Launch network failures for analyzing the robustness:

Node Failures

Design nodes to move on offline:

Ptr<Node> failingNode = nodes.Get(3);

Simulator::Schedule(Seconds(20.0), &Node::SetAttribute, failingNode, “Enable”, BooleanValue(false));

Link Failures

Replicate a link failure:

Ptr<PointToPointNetDevice> device = DynamicCast<PointToPointNetDevice>(devices.Get(1));

Simulator::Schedule(Seconds(20.0), &PointToPointNetDevice::SetReceiveErrorModel, device, Ptr<ErrorModel>());

Interference

Make use of an error model to launch interference:

Ptr<RateErrorModel> errorModel = CreateObject<RateErrorModel>();

errorModel->SetAttribute(“ErrorRate”, DoubleValue(0.1)); // 10% error rate

devices.Get(1)->SetAttribute(“ReceiveErrorModel”, PointerValue(errorModel));

  1. Track Connectivity Metrics

Monitor Packet Delivery Ratio (PDR)

Record the packets that are effectively transmitted and inherited:

uint32_t packetsSent = 0, packetsReceived = 0;

void PacketSentCallback(Ptr<const Packet> packet) {

packetsSent++;

}

void PacketReceivedCallback(Ptr<const Packet> packet) {

packetsReceived++;

}

devices.Get(0)->TraceConnectWithoutContext(“MacTx”, MakeCallback(&PacketSentCallback));

devices.Get(1)->TraceConnectWithoutContext(“MacRx”, MakeCallback(&PacketReceivedCallback));

Calculate Connectivity Robustness

Leverage adjacency matrix or graph algorithms to determine the volume of modules which are associated within the network. It can be executed by helper function or external tools such as Python.

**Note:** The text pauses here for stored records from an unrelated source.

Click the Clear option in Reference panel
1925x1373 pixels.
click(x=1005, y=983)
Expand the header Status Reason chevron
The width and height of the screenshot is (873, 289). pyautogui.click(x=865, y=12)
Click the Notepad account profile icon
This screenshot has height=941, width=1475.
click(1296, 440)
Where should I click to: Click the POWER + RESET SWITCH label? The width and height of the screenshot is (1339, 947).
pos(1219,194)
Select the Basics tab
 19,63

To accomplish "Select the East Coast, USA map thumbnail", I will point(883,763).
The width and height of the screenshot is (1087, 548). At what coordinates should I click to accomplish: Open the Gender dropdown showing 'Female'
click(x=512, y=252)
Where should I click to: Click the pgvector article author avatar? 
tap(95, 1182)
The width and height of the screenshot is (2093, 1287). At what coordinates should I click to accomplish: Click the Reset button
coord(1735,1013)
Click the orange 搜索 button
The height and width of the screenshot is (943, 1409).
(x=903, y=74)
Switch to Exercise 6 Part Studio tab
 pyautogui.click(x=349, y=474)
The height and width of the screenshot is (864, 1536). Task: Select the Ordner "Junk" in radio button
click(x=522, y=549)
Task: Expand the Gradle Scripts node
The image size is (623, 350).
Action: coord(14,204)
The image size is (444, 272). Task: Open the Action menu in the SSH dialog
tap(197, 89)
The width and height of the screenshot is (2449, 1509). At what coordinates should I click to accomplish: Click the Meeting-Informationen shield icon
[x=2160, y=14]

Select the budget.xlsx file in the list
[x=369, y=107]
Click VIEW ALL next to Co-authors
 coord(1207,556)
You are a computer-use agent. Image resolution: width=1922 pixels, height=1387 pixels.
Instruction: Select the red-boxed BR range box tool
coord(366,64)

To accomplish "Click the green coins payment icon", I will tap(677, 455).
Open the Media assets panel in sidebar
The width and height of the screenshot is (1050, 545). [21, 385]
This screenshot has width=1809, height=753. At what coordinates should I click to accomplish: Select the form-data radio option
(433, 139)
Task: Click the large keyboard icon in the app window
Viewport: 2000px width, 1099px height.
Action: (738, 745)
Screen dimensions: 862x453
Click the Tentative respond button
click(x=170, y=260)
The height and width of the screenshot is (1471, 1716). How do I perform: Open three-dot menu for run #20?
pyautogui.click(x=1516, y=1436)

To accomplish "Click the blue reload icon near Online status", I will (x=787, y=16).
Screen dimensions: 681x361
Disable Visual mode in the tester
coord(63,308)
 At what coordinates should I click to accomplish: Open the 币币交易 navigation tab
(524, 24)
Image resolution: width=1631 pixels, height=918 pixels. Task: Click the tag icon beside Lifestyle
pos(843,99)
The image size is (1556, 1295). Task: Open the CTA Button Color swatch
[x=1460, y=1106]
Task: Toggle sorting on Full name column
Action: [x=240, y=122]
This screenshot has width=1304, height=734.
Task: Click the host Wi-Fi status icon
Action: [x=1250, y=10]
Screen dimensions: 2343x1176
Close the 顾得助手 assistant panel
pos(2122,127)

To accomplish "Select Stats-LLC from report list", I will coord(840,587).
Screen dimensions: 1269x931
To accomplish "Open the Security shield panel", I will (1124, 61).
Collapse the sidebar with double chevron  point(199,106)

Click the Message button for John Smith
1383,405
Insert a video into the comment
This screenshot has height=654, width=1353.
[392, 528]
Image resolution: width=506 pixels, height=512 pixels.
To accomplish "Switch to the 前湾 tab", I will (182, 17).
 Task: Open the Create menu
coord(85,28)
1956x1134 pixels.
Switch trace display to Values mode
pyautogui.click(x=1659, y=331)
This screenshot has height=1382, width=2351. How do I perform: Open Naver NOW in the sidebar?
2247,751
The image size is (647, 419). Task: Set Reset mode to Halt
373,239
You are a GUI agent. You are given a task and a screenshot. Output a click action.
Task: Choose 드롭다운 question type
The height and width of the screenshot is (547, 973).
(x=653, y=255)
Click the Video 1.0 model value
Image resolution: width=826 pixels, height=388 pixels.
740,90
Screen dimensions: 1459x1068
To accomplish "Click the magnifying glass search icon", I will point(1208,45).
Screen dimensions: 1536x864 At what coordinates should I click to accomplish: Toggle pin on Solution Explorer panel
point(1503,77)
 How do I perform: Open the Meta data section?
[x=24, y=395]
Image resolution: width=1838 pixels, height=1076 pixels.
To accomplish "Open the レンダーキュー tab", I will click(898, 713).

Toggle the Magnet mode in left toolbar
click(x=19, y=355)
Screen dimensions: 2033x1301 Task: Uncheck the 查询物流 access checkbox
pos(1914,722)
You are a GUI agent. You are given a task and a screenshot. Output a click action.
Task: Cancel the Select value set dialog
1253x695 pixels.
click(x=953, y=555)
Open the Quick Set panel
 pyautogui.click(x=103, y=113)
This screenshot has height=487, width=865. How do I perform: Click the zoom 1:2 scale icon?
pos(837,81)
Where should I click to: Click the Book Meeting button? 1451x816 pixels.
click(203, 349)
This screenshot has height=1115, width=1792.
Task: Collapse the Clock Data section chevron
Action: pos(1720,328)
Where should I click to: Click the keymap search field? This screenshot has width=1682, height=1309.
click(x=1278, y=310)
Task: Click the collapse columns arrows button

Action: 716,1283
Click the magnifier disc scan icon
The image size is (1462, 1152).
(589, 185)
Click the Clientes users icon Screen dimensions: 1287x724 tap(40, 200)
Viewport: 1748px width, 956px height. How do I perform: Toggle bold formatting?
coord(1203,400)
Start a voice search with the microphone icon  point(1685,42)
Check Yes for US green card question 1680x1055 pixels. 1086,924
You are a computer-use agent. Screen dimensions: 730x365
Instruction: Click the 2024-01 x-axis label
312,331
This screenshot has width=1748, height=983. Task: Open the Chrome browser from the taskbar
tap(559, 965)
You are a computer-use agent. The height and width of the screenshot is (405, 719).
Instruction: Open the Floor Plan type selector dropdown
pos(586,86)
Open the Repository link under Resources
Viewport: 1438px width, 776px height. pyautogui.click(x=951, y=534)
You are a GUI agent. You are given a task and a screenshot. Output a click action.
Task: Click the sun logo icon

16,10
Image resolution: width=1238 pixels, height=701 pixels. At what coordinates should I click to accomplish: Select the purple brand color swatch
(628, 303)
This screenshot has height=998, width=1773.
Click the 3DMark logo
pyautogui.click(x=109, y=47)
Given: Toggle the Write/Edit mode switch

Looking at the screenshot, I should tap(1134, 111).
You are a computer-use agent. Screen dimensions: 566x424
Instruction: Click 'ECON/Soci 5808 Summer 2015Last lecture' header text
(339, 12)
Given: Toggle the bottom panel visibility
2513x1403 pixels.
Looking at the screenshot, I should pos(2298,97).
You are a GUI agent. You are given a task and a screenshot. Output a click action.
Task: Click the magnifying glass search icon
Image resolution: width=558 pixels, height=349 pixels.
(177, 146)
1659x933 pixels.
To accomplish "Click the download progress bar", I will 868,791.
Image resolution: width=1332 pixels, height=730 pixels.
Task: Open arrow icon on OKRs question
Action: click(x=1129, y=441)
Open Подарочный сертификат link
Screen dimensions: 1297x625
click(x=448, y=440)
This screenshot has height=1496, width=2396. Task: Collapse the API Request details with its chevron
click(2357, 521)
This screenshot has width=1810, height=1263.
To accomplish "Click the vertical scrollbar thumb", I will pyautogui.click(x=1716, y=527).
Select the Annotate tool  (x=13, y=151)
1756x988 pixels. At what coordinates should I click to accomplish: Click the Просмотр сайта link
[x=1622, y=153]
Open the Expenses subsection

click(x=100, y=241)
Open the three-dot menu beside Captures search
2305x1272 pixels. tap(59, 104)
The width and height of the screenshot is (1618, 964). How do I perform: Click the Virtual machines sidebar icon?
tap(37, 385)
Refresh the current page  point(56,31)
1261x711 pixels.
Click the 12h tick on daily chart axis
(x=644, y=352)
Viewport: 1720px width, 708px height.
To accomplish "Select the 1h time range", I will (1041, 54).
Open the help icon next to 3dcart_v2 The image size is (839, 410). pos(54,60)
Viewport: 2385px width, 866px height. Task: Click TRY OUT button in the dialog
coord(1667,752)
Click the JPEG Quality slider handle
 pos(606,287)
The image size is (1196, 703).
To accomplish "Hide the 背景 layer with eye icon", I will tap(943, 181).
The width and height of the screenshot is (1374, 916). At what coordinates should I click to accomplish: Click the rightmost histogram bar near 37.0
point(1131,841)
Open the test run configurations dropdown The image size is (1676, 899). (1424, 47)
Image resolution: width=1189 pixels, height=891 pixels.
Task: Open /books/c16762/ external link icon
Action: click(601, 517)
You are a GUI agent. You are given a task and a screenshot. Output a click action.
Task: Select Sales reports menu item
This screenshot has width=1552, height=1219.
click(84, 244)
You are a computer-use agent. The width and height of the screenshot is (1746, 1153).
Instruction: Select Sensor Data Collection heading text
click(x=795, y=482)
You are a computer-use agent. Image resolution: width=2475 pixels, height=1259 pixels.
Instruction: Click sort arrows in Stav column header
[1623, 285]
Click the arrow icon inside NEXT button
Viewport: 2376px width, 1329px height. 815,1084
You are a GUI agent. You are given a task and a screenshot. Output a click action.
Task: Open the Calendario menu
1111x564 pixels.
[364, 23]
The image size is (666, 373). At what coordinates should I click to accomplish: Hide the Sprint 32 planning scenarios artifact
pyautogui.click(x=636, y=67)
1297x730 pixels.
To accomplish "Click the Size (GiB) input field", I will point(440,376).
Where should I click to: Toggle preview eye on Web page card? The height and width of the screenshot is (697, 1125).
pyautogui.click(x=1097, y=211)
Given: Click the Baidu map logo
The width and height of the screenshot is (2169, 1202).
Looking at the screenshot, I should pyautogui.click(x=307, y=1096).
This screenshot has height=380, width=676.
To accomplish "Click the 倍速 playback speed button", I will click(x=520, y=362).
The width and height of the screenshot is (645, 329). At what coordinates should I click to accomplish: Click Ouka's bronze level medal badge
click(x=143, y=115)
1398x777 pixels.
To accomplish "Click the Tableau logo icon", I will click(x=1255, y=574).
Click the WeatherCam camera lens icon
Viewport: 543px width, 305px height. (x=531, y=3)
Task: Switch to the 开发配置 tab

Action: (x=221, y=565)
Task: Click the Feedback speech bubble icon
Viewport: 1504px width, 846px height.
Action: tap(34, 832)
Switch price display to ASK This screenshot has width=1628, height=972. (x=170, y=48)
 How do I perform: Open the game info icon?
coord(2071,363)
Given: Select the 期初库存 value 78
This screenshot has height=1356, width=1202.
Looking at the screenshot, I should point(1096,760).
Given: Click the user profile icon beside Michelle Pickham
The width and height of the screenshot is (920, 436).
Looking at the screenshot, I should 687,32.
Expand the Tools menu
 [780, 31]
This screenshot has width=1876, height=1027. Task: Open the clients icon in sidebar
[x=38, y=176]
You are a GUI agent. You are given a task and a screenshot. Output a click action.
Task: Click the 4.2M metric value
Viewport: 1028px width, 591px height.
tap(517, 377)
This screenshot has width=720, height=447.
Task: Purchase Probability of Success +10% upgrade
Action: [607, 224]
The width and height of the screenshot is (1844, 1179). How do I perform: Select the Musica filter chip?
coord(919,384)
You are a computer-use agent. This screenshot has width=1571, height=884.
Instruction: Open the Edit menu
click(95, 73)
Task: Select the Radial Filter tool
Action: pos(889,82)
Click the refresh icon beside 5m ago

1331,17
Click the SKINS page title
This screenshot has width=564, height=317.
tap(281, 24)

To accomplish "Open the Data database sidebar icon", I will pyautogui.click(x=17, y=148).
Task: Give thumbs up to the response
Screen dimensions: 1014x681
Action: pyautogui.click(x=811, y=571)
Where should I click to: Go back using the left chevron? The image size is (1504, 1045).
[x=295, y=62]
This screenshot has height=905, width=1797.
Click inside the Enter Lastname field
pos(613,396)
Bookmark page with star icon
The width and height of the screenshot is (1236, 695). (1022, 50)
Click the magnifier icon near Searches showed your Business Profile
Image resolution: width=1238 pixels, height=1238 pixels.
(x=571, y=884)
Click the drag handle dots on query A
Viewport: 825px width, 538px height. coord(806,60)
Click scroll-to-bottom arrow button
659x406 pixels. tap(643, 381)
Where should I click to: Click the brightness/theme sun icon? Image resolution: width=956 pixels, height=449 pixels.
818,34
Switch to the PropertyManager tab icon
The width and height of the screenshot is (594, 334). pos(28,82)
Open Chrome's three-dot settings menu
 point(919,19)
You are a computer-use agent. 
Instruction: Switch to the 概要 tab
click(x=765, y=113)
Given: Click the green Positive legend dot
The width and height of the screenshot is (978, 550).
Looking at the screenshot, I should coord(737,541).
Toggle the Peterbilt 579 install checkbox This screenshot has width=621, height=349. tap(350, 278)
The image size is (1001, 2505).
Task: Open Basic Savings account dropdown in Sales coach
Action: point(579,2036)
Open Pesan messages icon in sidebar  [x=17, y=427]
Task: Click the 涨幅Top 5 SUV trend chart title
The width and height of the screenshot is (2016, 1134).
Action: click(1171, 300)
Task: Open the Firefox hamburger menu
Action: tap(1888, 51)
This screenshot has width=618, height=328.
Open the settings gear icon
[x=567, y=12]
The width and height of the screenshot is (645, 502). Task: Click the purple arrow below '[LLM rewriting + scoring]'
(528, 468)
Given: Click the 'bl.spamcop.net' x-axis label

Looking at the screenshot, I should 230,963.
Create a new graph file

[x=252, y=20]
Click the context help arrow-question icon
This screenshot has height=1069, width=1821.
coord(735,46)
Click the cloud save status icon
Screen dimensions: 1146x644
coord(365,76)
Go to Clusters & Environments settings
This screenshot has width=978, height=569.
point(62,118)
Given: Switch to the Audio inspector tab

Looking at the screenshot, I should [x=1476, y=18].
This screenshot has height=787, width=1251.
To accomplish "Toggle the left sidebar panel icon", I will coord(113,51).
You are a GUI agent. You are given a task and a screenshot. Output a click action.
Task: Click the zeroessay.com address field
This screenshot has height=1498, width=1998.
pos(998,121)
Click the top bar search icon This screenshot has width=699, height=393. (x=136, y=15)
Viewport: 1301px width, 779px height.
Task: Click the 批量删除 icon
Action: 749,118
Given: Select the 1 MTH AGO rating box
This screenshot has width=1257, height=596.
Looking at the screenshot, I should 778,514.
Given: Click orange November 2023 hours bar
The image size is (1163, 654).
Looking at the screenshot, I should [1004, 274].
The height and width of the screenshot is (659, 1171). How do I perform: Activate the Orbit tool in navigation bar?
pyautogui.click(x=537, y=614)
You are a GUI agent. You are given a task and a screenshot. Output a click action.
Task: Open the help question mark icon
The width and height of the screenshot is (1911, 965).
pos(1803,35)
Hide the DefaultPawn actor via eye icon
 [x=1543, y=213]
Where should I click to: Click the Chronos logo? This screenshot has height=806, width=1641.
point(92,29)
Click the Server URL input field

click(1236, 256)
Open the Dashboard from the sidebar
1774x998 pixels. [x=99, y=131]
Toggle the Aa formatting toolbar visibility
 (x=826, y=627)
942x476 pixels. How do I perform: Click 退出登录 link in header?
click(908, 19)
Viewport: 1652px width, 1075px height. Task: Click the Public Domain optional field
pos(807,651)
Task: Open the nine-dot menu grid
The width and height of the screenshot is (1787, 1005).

  1. Use FlowMonitor for Automated Analysis

FlowMonitor offers in-depth analysis on performance metrics like packet loss, throughput, and delay:

FlowMonitorHelper flowmon;

Ptr<FlowMonitor> monitor = flowmon.InstallAll();

Simulator::Stop(Seconds(100.0));

Simulator::Run();

monitor->CheckForLostPackets();

Ptr<Ipv4FlowClassifier> classifier = DynamicCast<Ipv4FlowClassifier>(flowmon.GetClassifier());

std::map<FlowId, FlowMonitor::FlowStats> stats = monitor->GetFlowStats();

for (auto& flow : stats) {

Ipv4FlowClassifier::FiveTuple t = classifier->FindFlow(flow.first);

std::cout << “Flow ID: ” << flow.first

<< ” (” << t.sourceAddress << ” -> ” << t.destinationAddress << “)\n”;

std::cout << ”  PDR: ” << (flow.second.rxPackets * 100.0 / flow.second.txPackets) << “%\n”;

std::cout << ”  Average Delay: ” << flow.second.delaySum.GetSeconds() / flow.second.rxPackets << “s\n”;

}

  1. Visualize Results
  • NetAnim: Envision the network topology and connectivity using NetAnim which is used for visualization:

AnimationInterface anim(“network_connectivity.xml”);

  • Graphing Tools: Transfer parameters such as PDR, throughput into a file and examine it utilising external tools like MATLAB or Excel.
  1. Experiment and Optimize
  • Experiment various routing protocols such as AODV, OLSR for resilience.
  • Fine-tune node mobility and monitor effect on connectivity.
  • Integrate the redundancy for instance several paths, enhancing the robustness.
  1. Run the Simulation

Execute the simulation and also monitor parameters of connectivity:

Simulator::Run();

Simulator::Destroy();

In this manual, Network Connectivity Robustness was outlined with clear and structured implementation approach using NS3 tool with sample coding. We can expand it further for advanced comprehension.